I think daycare is a fantastic option for those of us that work full time. We started taking Rusty to daycare once/week when he was just a pup and he LOVES it. We also have done Puppy Kindergarten and Obedience Class at this place so he is really familiar with it and the trainers. I would like to bring him 2x a week... and we do when the weather forecast inst great... but it does cost $$$, $30/day. Rusty literally sleeps on the way home from daycare...comes in and gets some food and then sleeps in his kennel or in our laps the rest of the night until the following morning. We swear by daycare We bring him Wednesdays so we get a mid week break to get some stuff done in the house...or lay on the couch and be lazy with him
It's been great for his socialization skills.... we never worry about him greeting other dogs when we go to dog parks because he knows how to "play" with them already.
Good luck and I hope you can convince him to take your pup


----------



## RubyRoo (Feb 1, 2011)

tracker said:


> Ruby, where abouts do you live, and what is the name of the daycare? That is a very reasonable price, any daycare I have come across was over $20 a day.


I'm in Tampa, FL. I guess I am lucky that daycare is so cheap for me especially since Ruby goes 4 days a week.


----------



## luv2laugh (Oct 6, 2011)

Wow! We really overpaid. Oso did doggy day care when he was a puppy, it was $40 a day. It was run at a home and they got several outings a day. 

The first time Oso came back with a cactus prick (now, I think we would have shrugged), HOWEVER, that was his first time ever with any kind of boo boo, he was our baby and we had to dig it out with tweezers. No fun!! He really was a baby, not even 4 months old. 

The second time, Oso came back with lots of energy. We thought maybe, they crated him too much so he wouldn't get a cactus prick again. When I asked, they said not at all. But, I wasn't content, I knew how tired he was after we played with him and took him on a walk and it didn't add up. We had to tire him out AFTER daycare. The trust was gone.

We hired a dog walker and she left detailed notes about their walks/runs through the park and Oso was a tired dog.
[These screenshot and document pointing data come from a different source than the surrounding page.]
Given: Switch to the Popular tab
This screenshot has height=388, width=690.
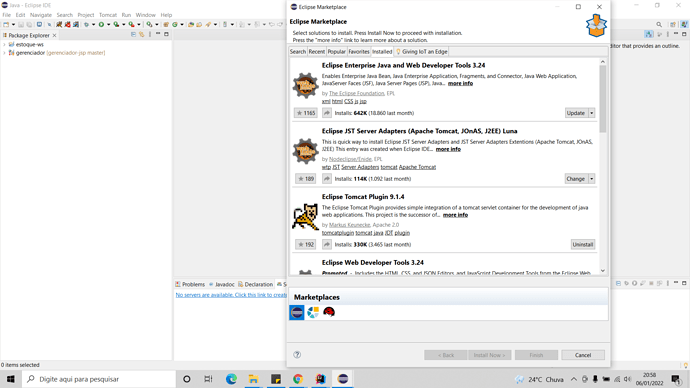Looking at the screenshot, I should pyautogui.click(x=336, y=51).
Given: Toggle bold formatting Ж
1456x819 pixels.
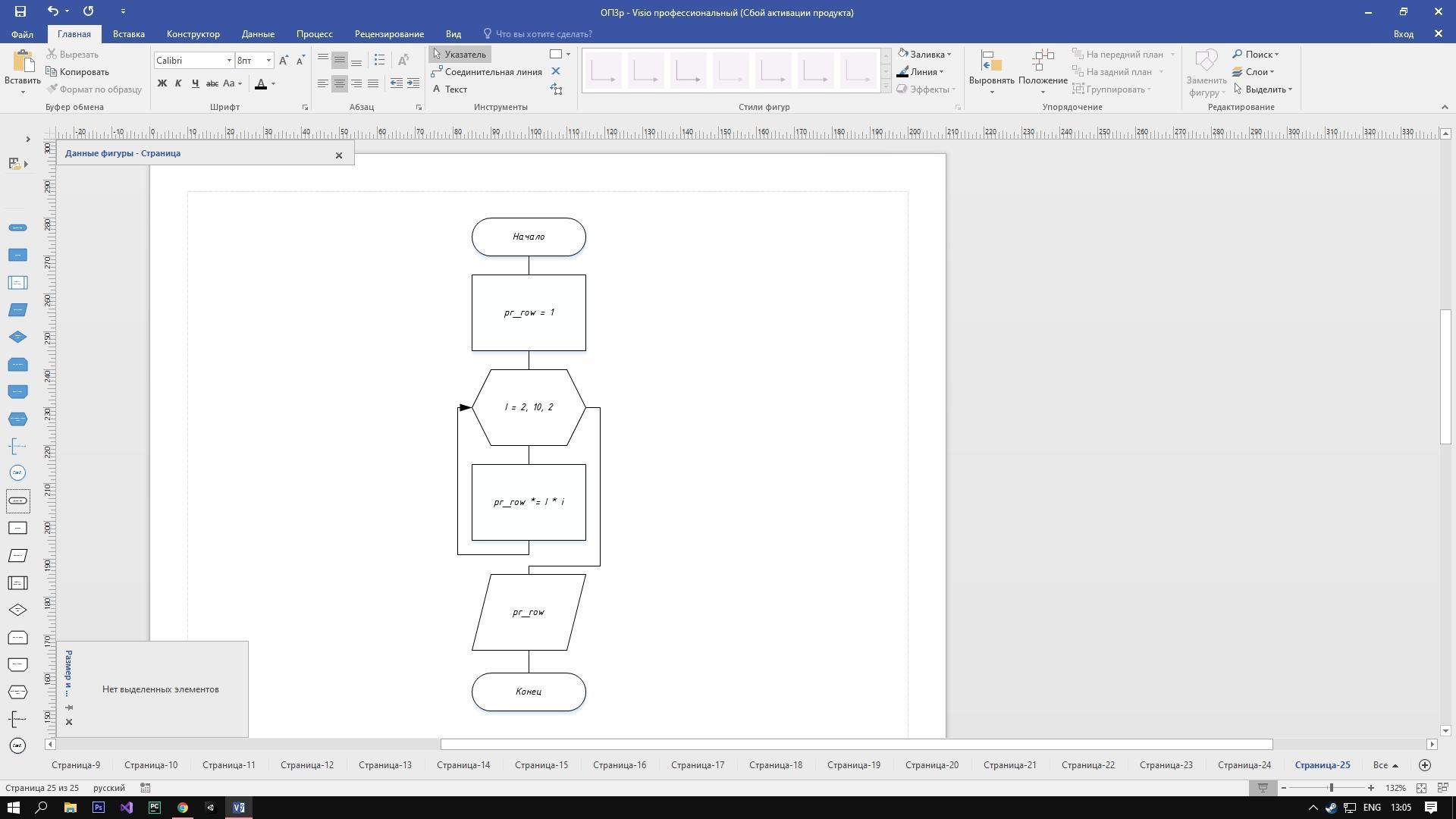Looking at the screenshot, I should pos(162,83).
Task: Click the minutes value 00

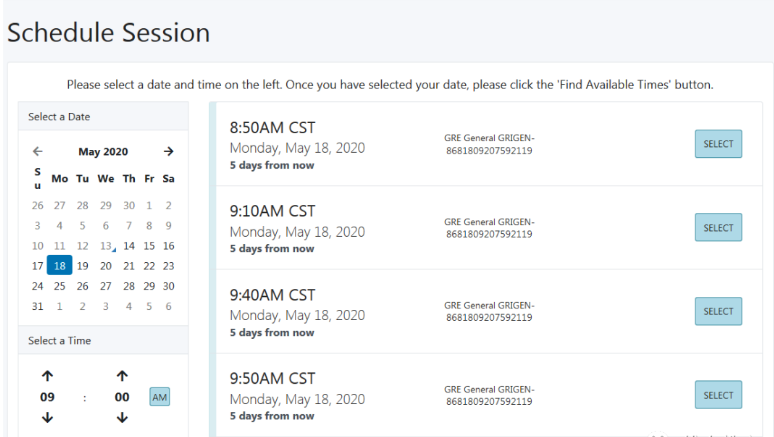Action: pos(122,397)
Then our schedule changed and we didn't need it. The dog walker was great though!

I have looked at other daycares in our area which I like a lot less than the one we brought him to. He won't be able to go for a while now though, even if we wanted him to because he's not neutered and we are waiting until he's a bit older.


----------



## RubyRoo (Feb 1, 2011)

Here is where I take Ruby. It is a franchise and located in other states besides Florida:

http://www.preppypet.com/locations.html


----------